TEXT SECTION =>
Screen: Channel 4

Won't Someone Think Of How There Are Too Many Children?!

As Utopia wraps up its second season, Tara thinks this shadowy cabal of would-be genociders has some good ideas.

Mostly, I am a good Canadian social democrat: when I still lived there, I belonged to the NDP and was happy to give them my money. I'm still proud to be from Saskatchewan, just like Tommy Douglas, the father of Canadian socialized medicine. Now that I live in the U.S., I would cheerfully pay much more in taxes if I thought it would result in a social safety net as strong as the one I knew as the child of a single mother on welfare. (Don't worry: she's doing much better now.)

But...you know. I said "mostly." Because the current vogue for pop culture products about dystopias is really forcing me to reckon with the fact that my secret fascist streak is pretty wide and maybe getting wider? I'm the one who left Snowpiercer trying to explain how Wilford was actually right about some things. In the trailer for The Giver, Meryl Streep's character says, "When people have the freedom to choose, they choose wrong," and I'm like, "PREACH." And as this season of Utopia has progressed, as much as I might not like to admit that if I were in this show, I would be Wilson, I might be Wilson.

That's what makes Utopia so great: even as you ultimately have to side with the opponents of Janus, the pro-Janus side makes some pretty good points.

Look, I know it's not what any of us like to hear or even think about, but when Milner sits Wilson down and makes her whole case for a radical solution to overpopulation and resource use, all she really needs to do is lay out a bunch of actual facts -- about climate change, the death of the oceans, Peak Oil. (The last one happens to be my personal biggest apocalyptic fear, so it resonated particularly well with me. I mean, did you read that New Yorker article about the ITER project? Why isn't every government on earth throwing all the money at it by doubling gas taxes?!) As a childless person, my response to Milner's estimate of the human race's making it to 2080 before Peak Oil was, "Thank god, I'll be dead by then for sure." But that's ALSO why Terrence's speech at the beginning of the finale about how selfish it was for this stranger to have had a first-world baby kiiiiiind of made me want to high-five him? A little? Children are wonderful and everyone who wants one should have one, but on behalf of all the non-parents who've been called selfish for choosing not to reproduce, I appreciated that the other side got an airing, for once. Like Milner, Terrence just presents a list of facts that are indisputably true. Though his delivery could use some work, in that he undercuts his strong argument somewhat by ending it with an offer to slit the kid's throat. Always go out on top, Terrence!

DATA EXCERPTS =>
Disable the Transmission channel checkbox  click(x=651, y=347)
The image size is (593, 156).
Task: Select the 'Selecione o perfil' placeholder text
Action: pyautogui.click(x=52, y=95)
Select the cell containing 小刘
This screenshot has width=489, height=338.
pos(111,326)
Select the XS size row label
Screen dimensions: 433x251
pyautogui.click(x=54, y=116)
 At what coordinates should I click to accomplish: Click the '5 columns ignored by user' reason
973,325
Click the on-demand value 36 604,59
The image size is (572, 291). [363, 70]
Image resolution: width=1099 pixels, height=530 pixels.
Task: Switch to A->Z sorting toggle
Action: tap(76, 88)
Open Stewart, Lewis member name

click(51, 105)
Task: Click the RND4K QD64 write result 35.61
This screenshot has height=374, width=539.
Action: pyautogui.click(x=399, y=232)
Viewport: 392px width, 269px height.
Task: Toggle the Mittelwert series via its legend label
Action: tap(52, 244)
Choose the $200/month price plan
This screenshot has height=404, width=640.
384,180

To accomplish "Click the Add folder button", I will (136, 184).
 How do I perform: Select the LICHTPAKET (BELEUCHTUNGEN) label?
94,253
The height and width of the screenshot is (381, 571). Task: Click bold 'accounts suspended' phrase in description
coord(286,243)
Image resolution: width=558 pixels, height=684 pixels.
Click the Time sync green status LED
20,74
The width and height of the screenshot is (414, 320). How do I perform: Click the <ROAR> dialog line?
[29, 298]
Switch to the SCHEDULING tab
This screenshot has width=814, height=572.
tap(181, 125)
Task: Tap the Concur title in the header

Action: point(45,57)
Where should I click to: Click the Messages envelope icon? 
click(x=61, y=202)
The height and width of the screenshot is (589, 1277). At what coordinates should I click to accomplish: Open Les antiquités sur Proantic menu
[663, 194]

WHAT TO DO =>
1. In the Utopia essay, which Canadian province does the writer say they are from?
2. Could you continue the Utopia essay from the point where it stops?
The records have nothing to do with the Utopia essay.

PER-TASK OUTPUTS =>
1. Saskatchewan.

2.
Ultimately, of course, we can't really be rooting for mass deaths and sterility (...I guess), which is why Anton has to have ruined everything by turning Janus all racial and shit. And when you set aside the sociopolitical questions raised by the plot, Utopia is still an engrossing fugitive story (and a great companion show to Orphan Black, if you've read this far and wonder if you too should "fly to England" and check it out). People are getting murdered all over the place, generally pretty unceremoniously; I'm impressed that the characters involved in this battle seem to have gotten their hands on all four of Great Britain's guns. I'm glad that Becky's brave fight against Deel's has been dispensed with, since it always felt like kind of an afterthought; next they can wind down Jessica's "crazy putty" plotline and fix all of Series 2's biggest problems.

As much as I enjoyed the season, which is a lot, that fucking GREAT premiere made me a bit sad that we had to smash back to the present. I could have watched a whole season of The Adventures Of Young Milner And Her Closet Full Of Gorgeous '70s Looks. Did that one episode have to tell the entire story? I guess if it had been an entire prequel season, some people would have been pissed, but I'm not one of them. RIP Milner was bad enough -- that bad bitch never lost her nerve, unlike some people with mouths full of another dude's teeth that I could mention -- but RIP Young Milner is the true heartbreaker.